I'm reading a cool book called The Exploration of Space by Arther C Clarke. In the book, on the topic of navigation within the solar system he says:
By means of a sextant, or whatever its equivalent device may be in astronautics, the navigator first measures the angle A between the Sun and the Earth. He knows, from the almanac, the position of the Earth, and hence the line Sun-Earth is fixed. Next he measures the angle B between Venus and the Sun - and since the line Sun-Venus is also known, simple geometry fixes the spaceship's position at X.
My understanding of trigonometry is at barely-remembered-schoolboy-from-15-years-ago level...but I basically think that 'aint right, right?
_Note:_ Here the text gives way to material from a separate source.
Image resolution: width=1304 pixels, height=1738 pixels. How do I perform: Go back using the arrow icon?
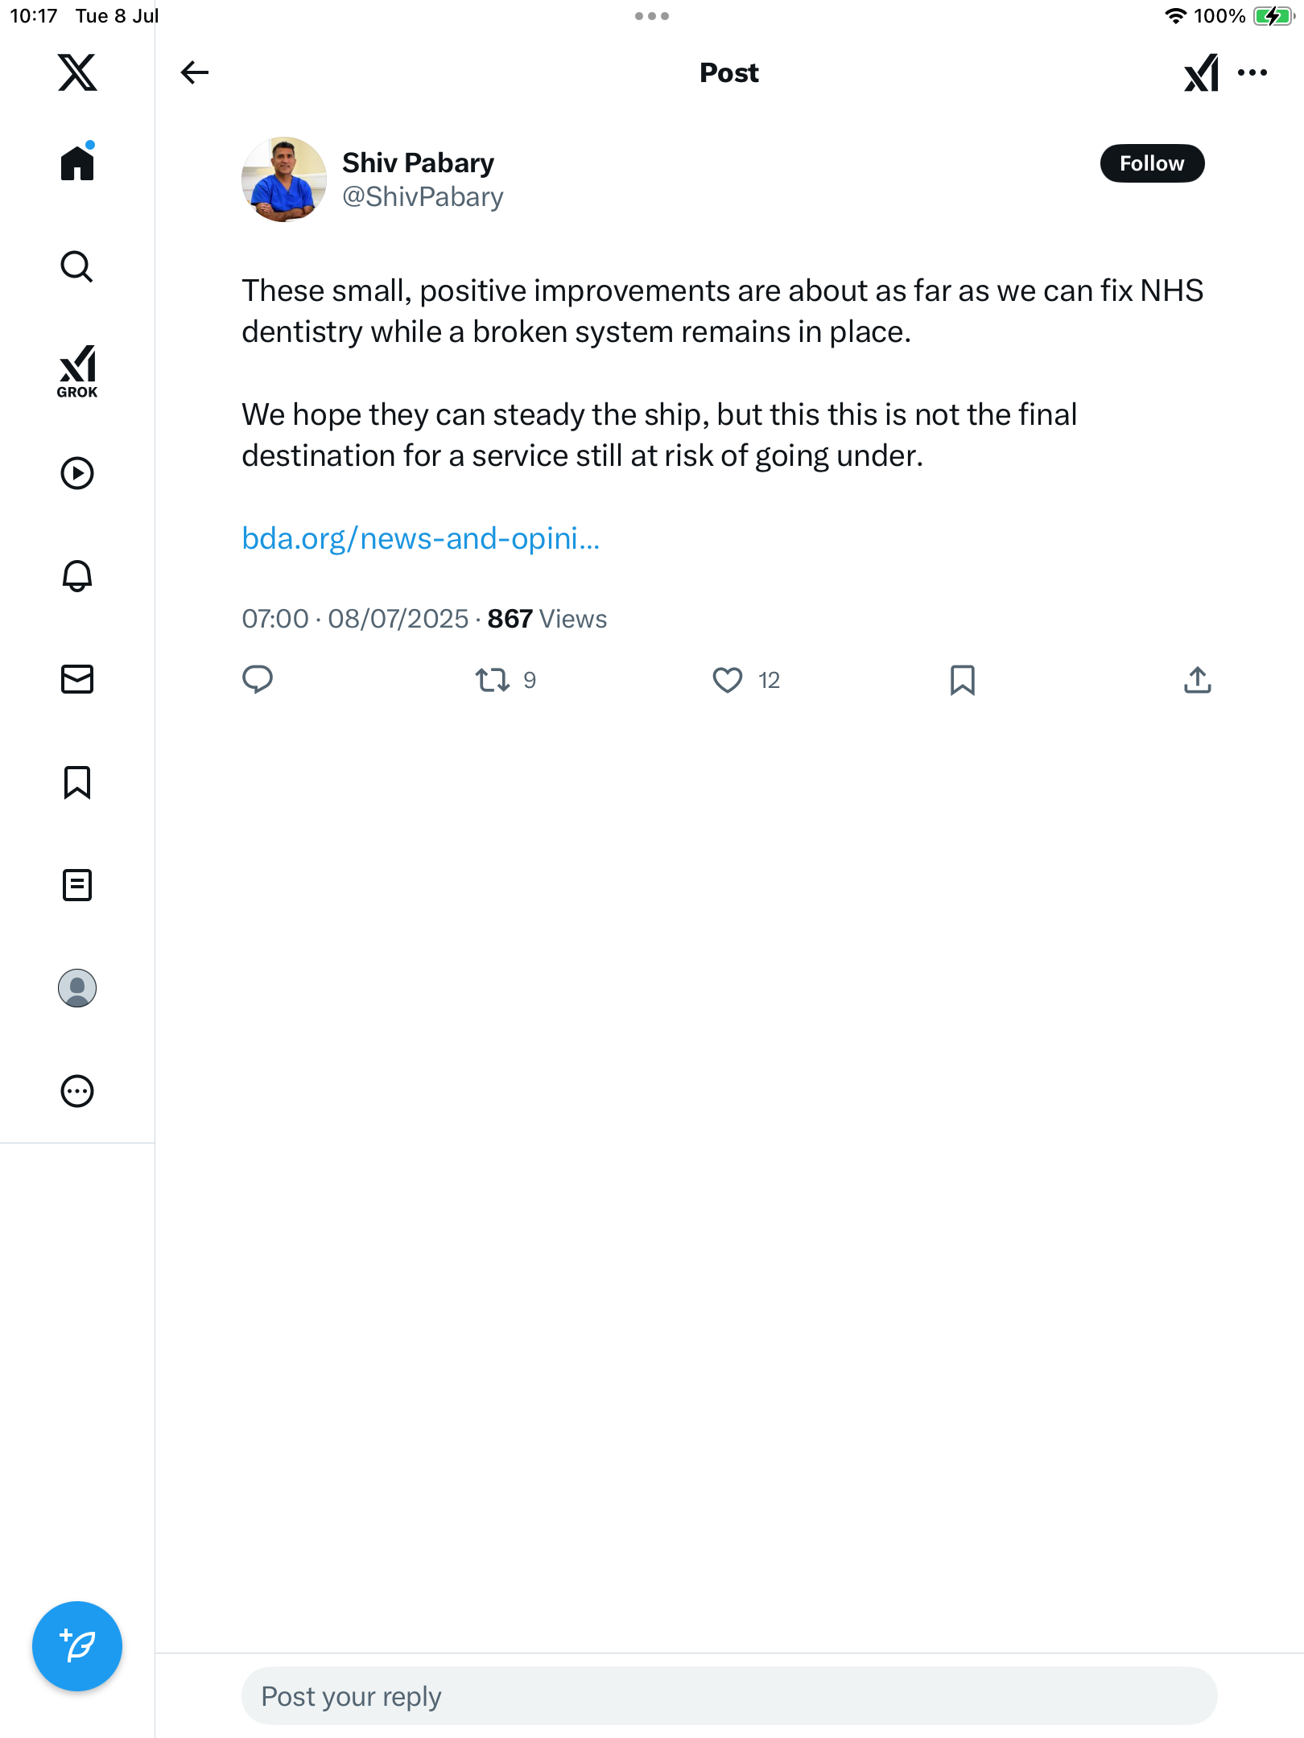click(195, 72)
We're basically making 2 triangles; Earth - Sun - Ship and Venus - Sun - Ship. For both of those triangles we know one side (Planet - Sun) and one angle (from the ship, between the Planet and the Sun). The closest I can get to solving is to divide the two triangles again into 2 right angles, which lets you solve all the angles for 2 of those right angled triangles, but not any of the sides for the triangles you have the angles for.
So, is this a solvable problem, or is Clarke mistaken? If it's solvable; how?
n.b. Annoyingly, it's difficult to google for information on this specific topic because NASA in their wisdom have named their newest navigation project SEXTANT. This is a backronym that I don't recall, but essentially replicates the effects of the GPS network using doppler and an almanac of the signals emitted by pulsars.
Given two points $A$ and $B$, and the unoriented angle $\angle ACB$, the set of all possible locations of $C$ is the union of two circular arcs from $A$ to $B$, each with central angle equal to $2(\pi - \angle ACB)$.
So if you assume Sun ($S$), Earth ($E$), Venus ($V$) and you ($Y$) are coplanar, and you know the (distinct) positions of $S$ and $E$ and $V$ and the angles $\angle SYE$ and $\angle SYV$, then the set of possible positions for $Y$ is the (finite) intersection of two unions of two arcs. Of the finite remaining possibilities you can probably decide which is which and where you are by approximating the distance to the Sun by solar intensity or something, or simply by knowing roughly where you should be according to your flight plan.
In a 3-dimensional system, two measurements are not enough to constrain three degrees of freedom (each measurement constrains you to a spindle torus surface, and intersecting two of those still yields an entire curve of possible locations), but you can deal with that remaining degree of freedom by also measuring the angle $\angle EYV$ and intersecting three spindle tori instead of two.
Note that this measurement can still degenerate in certain situations, for example when you, Earth, Sun and Venus lie on a common circle. In that case you'll need to employ another planet, or the background stars, or start measuring distances.
Edit:
In the planar case, there can be up to four distinct points in the solar system where you can measure the same two unoriented angles $\angle SYE$ and $\angle SYV$. You can orient the angles you measure by looking at the background stars to figure out ecliptic north.